◆ WORK INSTRUCTION ◆
As an exercise, copy out the entries exactly as written.

◆ EXCERPTED RECORDS ◆
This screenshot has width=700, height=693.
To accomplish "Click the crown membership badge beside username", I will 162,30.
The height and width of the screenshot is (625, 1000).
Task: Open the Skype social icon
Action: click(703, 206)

◆ SOLUTION ◆
This screenshot has width=700, height=693.
To accomplish "Click the crown membership badge beside username", I will 162,30.
The height and width of the screenshot is (625, 1000).
Task: Open the Skype social icon
Action: click(703, 206)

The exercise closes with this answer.